Islamic militants may use the Internet to keep connected but it’s not a big terrorist recruitment tool, experts told the House Homeland Security Subcommittee on Counterterrorism and Intelligence on Tuesday.
Social-media sites could be useful for keeping an eye on them, however, the experts said.
"I don't think it's a game changer in the sense that it's leading more people to terrorism," said William McCants, an analyst at the nonprofit Center for Naval Analyses. "Certainly like-minded individuals are using it, but we're not seeing any significant change in their numbers."
McCants, who was joined by A. Aaron Weisburd, the director for the Society for Internet Research, and Brian Michael Jenkins, a senior adviser to Rand President Michael Rich, encouraged the subcommittee to use social-media websites, such as YouTube, as intelligence-gathering tools. "Follow the smoke trail of those who celebrate al-Qaida's material and put out the fire of criminal activity," he said.
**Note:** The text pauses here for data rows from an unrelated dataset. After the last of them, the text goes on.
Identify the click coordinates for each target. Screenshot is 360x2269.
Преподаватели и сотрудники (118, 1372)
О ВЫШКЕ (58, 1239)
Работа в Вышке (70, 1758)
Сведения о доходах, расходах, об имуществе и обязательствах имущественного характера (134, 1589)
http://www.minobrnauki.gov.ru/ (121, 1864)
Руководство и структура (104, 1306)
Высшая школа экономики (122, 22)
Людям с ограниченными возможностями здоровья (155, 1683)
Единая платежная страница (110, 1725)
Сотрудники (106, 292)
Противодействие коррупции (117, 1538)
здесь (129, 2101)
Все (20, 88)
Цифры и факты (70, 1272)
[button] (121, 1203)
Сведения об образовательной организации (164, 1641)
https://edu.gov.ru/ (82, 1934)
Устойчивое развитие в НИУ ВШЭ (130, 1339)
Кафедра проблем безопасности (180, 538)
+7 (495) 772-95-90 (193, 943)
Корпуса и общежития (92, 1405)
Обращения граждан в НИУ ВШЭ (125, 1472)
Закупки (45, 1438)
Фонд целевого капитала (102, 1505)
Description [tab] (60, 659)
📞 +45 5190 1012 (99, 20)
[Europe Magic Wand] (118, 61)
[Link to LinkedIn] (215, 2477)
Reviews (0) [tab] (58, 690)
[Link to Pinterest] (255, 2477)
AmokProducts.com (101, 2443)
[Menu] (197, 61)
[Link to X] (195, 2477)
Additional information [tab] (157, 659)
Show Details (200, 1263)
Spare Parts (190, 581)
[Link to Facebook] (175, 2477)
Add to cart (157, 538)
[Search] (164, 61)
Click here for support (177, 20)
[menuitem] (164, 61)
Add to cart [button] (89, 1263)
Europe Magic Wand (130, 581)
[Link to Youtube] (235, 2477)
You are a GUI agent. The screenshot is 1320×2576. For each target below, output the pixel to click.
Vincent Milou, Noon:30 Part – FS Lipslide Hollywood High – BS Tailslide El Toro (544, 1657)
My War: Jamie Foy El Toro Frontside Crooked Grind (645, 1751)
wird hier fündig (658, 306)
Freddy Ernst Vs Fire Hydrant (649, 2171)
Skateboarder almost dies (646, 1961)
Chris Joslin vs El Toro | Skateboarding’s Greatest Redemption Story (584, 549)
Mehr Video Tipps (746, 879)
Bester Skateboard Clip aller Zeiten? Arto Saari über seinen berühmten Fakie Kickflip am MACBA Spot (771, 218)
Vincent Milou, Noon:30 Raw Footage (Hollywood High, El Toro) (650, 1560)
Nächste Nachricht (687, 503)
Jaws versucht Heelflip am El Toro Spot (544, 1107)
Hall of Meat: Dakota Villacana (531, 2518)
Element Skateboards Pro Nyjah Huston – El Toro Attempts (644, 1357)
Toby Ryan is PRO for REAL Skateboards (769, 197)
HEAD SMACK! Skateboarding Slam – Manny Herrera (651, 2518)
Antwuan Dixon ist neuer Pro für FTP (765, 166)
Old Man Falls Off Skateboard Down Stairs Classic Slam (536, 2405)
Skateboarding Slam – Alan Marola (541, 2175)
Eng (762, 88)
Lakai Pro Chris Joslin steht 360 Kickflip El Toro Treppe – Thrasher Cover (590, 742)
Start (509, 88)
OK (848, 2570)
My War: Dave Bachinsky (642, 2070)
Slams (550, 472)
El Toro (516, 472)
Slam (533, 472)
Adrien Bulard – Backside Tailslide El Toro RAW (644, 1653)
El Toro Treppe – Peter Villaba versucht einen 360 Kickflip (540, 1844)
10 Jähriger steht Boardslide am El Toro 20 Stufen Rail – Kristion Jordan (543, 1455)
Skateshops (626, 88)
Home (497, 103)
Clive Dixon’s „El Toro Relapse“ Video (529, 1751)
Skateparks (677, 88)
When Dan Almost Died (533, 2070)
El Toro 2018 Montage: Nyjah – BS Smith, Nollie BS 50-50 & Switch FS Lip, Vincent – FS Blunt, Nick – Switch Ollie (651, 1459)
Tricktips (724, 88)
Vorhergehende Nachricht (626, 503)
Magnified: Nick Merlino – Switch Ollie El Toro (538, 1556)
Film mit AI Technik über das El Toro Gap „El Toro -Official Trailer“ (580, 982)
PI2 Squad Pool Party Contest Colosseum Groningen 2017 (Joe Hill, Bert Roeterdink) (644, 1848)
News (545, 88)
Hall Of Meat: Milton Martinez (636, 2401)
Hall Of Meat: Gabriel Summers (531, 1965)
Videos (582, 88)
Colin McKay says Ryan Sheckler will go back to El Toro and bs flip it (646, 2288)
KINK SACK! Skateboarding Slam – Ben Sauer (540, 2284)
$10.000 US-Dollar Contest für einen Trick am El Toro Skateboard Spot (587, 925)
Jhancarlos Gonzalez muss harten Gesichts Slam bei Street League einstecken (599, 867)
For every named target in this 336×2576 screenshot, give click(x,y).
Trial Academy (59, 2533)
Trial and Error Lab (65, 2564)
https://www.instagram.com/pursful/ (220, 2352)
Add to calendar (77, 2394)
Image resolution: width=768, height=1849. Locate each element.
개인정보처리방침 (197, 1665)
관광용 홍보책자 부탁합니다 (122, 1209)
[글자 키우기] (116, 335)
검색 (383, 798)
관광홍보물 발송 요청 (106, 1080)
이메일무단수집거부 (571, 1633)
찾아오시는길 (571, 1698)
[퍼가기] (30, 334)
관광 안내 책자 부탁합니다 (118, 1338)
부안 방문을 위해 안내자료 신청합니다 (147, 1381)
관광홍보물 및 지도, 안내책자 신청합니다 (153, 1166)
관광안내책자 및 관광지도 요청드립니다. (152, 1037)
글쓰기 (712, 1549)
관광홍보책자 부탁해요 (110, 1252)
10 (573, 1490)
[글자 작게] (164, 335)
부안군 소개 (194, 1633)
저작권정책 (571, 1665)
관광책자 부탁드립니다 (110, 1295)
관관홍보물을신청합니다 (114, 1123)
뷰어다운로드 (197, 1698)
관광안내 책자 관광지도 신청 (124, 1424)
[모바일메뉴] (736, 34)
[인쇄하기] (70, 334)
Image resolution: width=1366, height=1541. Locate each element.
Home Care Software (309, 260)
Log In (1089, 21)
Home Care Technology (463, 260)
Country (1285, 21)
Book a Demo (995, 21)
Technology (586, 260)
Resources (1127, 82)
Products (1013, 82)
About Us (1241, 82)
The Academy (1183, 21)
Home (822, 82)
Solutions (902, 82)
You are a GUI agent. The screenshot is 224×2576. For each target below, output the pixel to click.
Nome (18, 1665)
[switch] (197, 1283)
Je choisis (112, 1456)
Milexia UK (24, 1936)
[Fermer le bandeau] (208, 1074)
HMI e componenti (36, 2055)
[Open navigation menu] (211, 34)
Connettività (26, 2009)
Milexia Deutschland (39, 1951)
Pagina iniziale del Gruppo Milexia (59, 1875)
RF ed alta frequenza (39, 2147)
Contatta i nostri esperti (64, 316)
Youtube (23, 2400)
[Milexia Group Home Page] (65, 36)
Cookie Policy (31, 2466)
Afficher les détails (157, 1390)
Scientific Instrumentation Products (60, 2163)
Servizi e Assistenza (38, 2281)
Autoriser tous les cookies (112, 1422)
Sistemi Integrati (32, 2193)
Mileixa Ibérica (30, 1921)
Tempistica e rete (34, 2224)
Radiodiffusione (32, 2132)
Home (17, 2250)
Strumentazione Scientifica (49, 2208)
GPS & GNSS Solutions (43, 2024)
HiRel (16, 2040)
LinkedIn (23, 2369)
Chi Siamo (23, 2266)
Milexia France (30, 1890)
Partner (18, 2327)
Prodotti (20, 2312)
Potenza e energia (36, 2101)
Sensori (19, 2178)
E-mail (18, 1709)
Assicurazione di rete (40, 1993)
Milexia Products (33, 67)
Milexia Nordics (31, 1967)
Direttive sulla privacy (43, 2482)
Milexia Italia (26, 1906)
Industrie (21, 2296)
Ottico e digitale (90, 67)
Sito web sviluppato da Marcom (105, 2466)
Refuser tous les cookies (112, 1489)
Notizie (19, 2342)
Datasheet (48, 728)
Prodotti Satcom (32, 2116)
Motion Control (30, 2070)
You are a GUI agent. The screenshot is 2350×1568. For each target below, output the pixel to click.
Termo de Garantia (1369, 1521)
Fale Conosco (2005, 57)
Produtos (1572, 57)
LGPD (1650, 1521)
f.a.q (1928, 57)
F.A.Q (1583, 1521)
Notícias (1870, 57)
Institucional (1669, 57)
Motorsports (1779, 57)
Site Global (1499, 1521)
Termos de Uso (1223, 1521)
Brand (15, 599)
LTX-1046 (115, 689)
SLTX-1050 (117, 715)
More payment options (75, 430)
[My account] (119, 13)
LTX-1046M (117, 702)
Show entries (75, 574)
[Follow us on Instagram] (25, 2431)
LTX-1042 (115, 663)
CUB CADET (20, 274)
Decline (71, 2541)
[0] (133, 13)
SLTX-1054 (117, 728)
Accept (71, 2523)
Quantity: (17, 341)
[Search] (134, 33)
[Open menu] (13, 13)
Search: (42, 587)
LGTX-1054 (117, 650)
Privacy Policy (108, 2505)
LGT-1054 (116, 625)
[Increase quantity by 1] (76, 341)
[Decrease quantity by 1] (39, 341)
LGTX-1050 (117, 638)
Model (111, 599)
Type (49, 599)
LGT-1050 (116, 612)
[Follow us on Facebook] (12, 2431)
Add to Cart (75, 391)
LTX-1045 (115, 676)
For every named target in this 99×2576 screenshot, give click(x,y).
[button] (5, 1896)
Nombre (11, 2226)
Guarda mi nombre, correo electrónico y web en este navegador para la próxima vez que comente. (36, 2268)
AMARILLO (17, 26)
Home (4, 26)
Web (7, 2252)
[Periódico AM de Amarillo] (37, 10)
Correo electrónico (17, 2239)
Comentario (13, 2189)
While subcommittee members asked about the case of five young Muslim men arrested in Pakistan in December 2010 on terrorism charges, none of the witnesses believed it indicated a trend.
"The Internet is not a vector of an al-Qaida infection," Jenkins said. "The individuals come to it as seekers. They search through these sites and find the sites that resonate with their beliefs. The Internet will put them in touch with other people and make them a broader part of an online community -- it will reinforce their radicalization -- but by itself, the Internet doesn't get them all the way there."